— Assignment —
Go over the lines below, and when one contains the word "icon", copy it.

— Data provided —
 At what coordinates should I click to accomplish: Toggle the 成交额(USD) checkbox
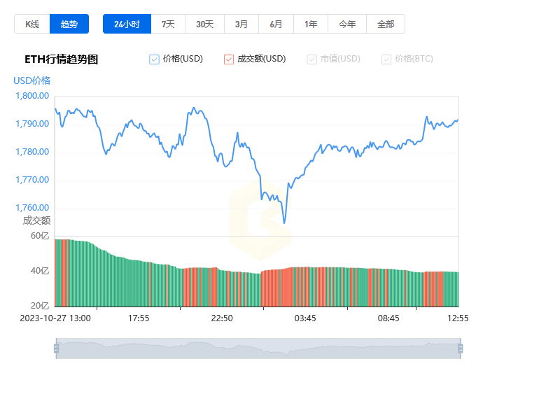229,59
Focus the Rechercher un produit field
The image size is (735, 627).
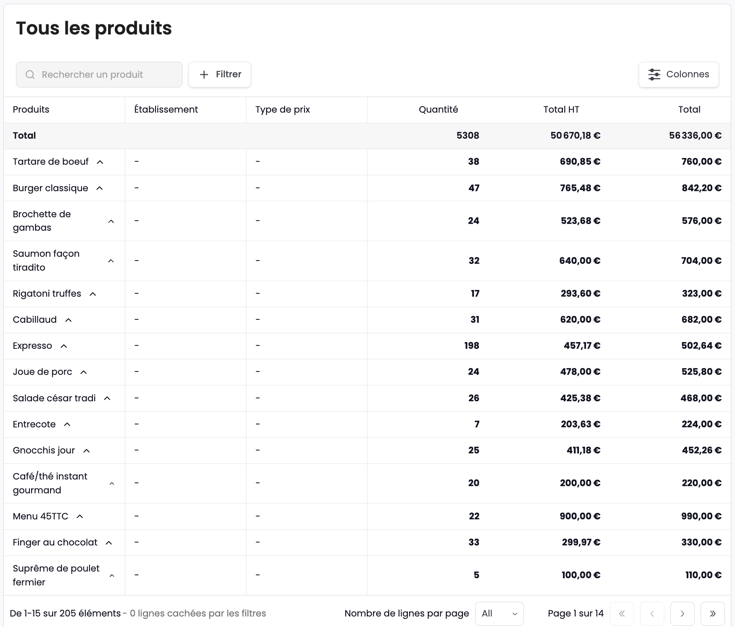tap(105, 75)
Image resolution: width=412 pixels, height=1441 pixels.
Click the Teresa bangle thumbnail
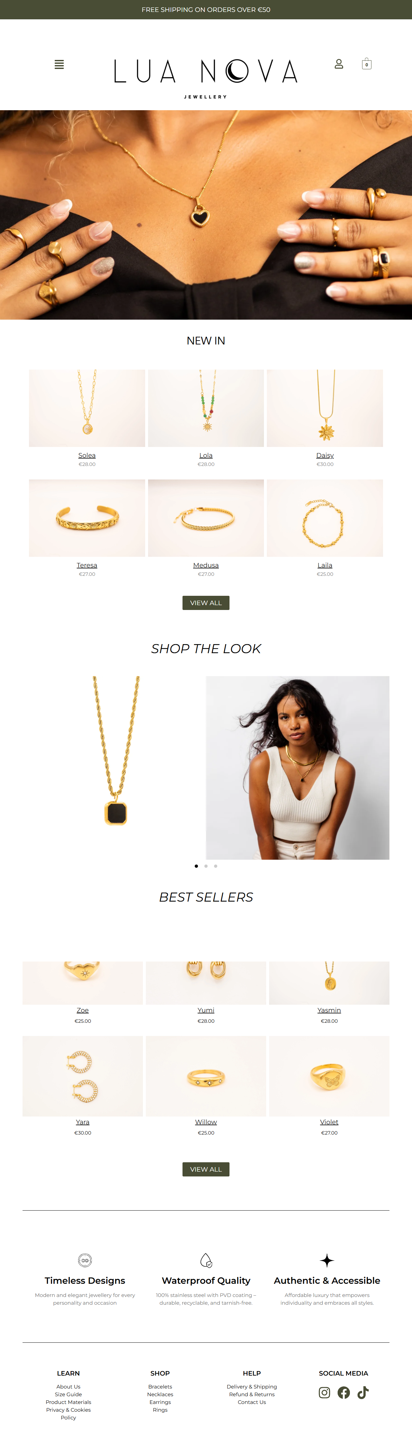pos(87,518)
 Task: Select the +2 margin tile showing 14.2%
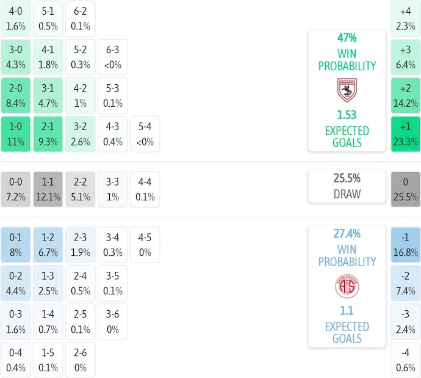tap(406, 96)
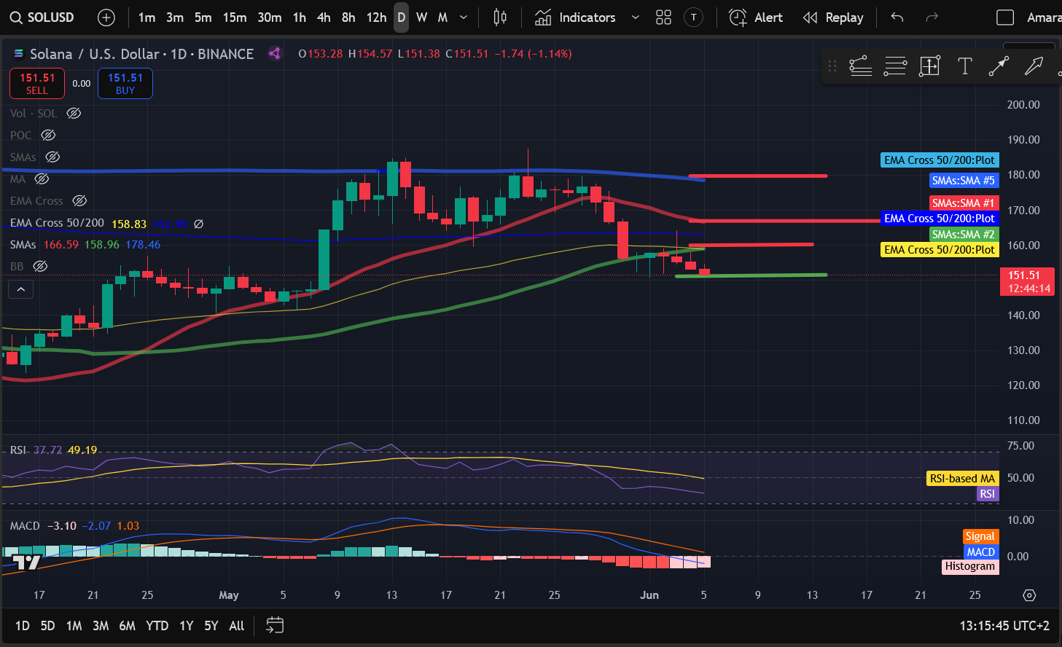The width and height of the screenshot is (1062, 647).
Task: Open the Go to date calendar
Action: pos(275,625)
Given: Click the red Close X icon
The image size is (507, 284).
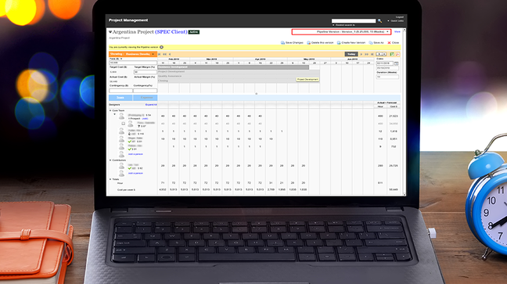Looking at the screenshot, I should tap(389, 43).
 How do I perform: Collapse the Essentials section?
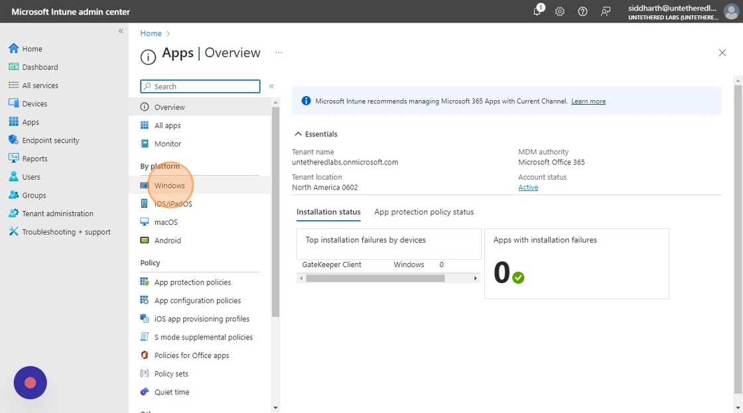(x=299, y=134)
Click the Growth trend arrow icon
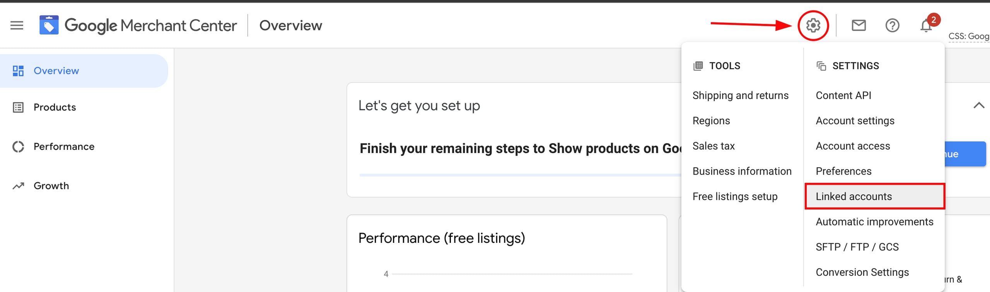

— Finished task —
Given: Click the red Close X icon
Click the Growth trend arrow icon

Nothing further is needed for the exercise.